I’m also a horse who likes to be left alone, for the most part. I got some simple rules to live by, and I will enforce ‘em if push comes to squeal, but beyond that, I like to live and let live, which is why all the “he looked at me!” bickerin between Coors and Coors Light just gets to me. The range has got plenty of room in it for everyone, even a little range-corral like I got now. So by the time breakfast was finally done and gone that day, I was fed up to the tips of my palomino ears with Coors and Coors Light in particular, and kinda with everything on the county island in general.
I needed a nap.
I strode on out to the center of our sand pit that doubles as the “ridin arena” and tested the direction of the wind. I measured the angle of the sun for its maximum warmth, and stomped around with my hooves to find what’s called the optimal soft spot for a ranch horse to lay himself down for the long haul.
Ahhhhhhhhhhhh. There. That was it. And I shut my eyes and drifted off for who knows how long.
But not long enough.
Some kinda squawkin, sireny thing somewhere around the vicinity of the house set to screamin. And screamin. And screamin. You get the notion. I tried my best to sleep through it, as warm and comfortable as I was there snoozin flat on my side with my legs stuck straight out in the sun, usin the perfect little pile of sand as a pillow for my head.
After a while of tryin to ignore the squawkin and go back to sleep, I heard a car pull up alongside the corral fence, and it kept on idling there, so now I got to listen to the squawkin and screamin, and the engine, too, so I lifted one eyelid to see what was goin on. It was one of them sheriff’s deputy’s vehicles. I let my eyelid droop back down mostly. We see a lot of deputies on the island, what with all the Darwin people we got here and such. I figured I’d get up when things got interestin, if they did. And I didn’t see Coors or Coors Light around yet, and they’re usually first on the scene if somethin worthwhile is goin down.
So where was I? Nap. I was tryin to nap.
I could see the deputy comin slowly over to the fence, starin at me, like. Then he started yammering at the squawkin contraption (more squawkin!) that he held in his hand, tellin it things that didn’t make no sense at all, about how no, he hadn’t “secured the house” yet, but the “alarm” had been goin off for some time now (why yes, I noticed it had!) and the “alarm company couldn’t reach the homeowners, so they called the sheriff” and how he didn’t know what else was goin on inside, but it looked like he found himself a dead horse at the “scene.”
Dead horse?! Fer pete’s sake. Now I sure as hell was not gettin up.

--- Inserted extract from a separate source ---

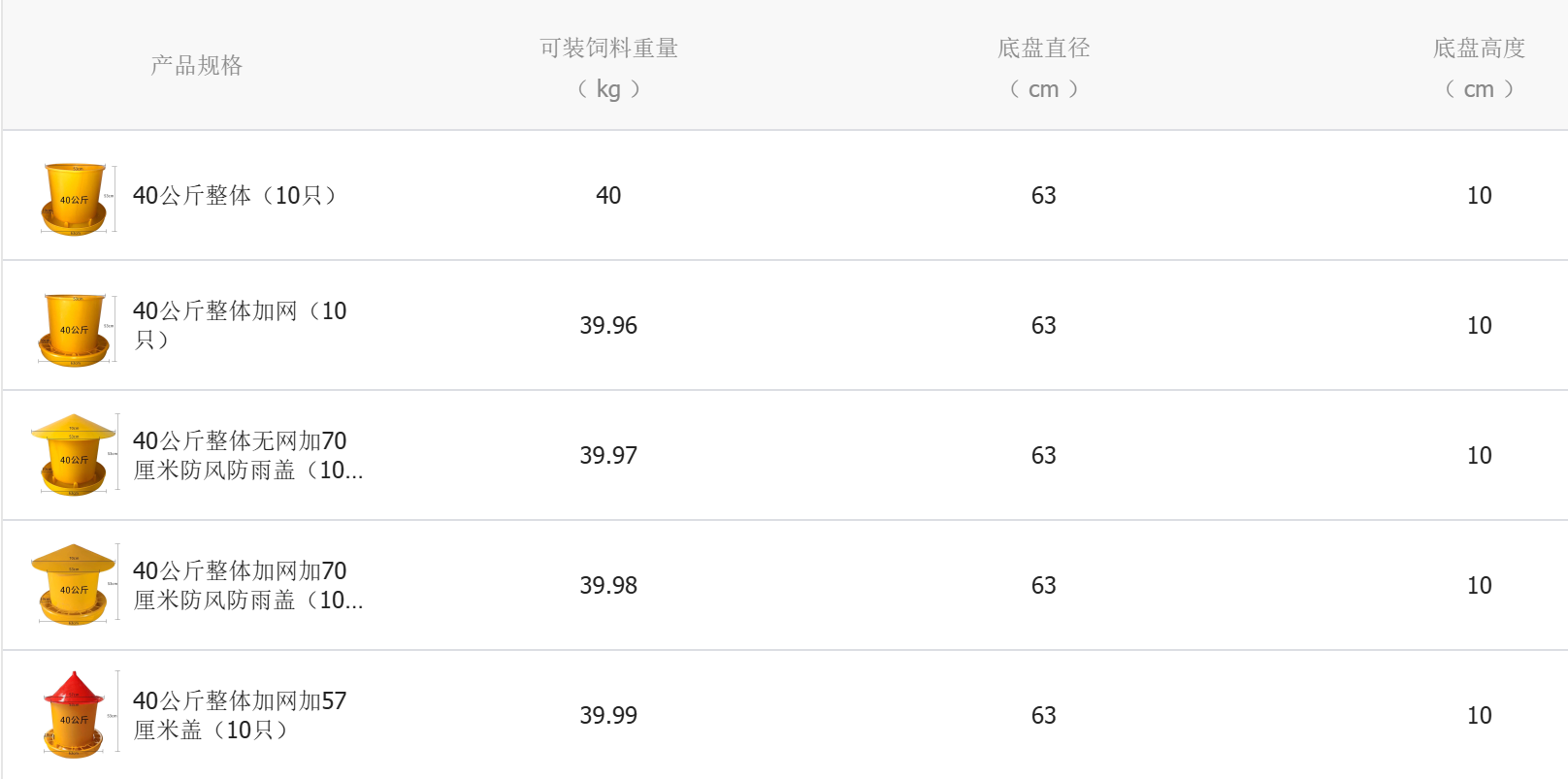
Task: Click the feed weight value 39.96
Action: 608,326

Soon I heard the rumbly “ponycar” (I ain’t real sure why a car’s called a pony sometimes) that they guy and gal have comin up, then more yammerin between them and the deputy, and then they blessedly all went away. And the squawkin, sireny thing also finally stopped.
Ahhhhh. Sweet nap time, how I’ve missed ya…

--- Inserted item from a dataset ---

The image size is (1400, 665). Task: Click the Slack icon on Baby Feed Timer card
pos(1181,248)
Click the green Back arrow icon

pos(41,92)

…More irritatin human voices. Now my gal was laughin, and climbin through the fence comin at me, waving her arms and cluckin at me, while her guy and deputy leaned on the fence. She didn’t even have the decency to bring me a carrot.
Are you all kiddin me? I thought… Do I really gotta get this tired old body up to prove to some ill-informed, un-horse-educated deputy that I ain’t dead? So I opened both my eyes and I blinked at ‘em, and then I yawned. And then I went back to sleep for real, with a deep sigh. They was all still chucklin somethin about false alarms when I finally did fall back asleep.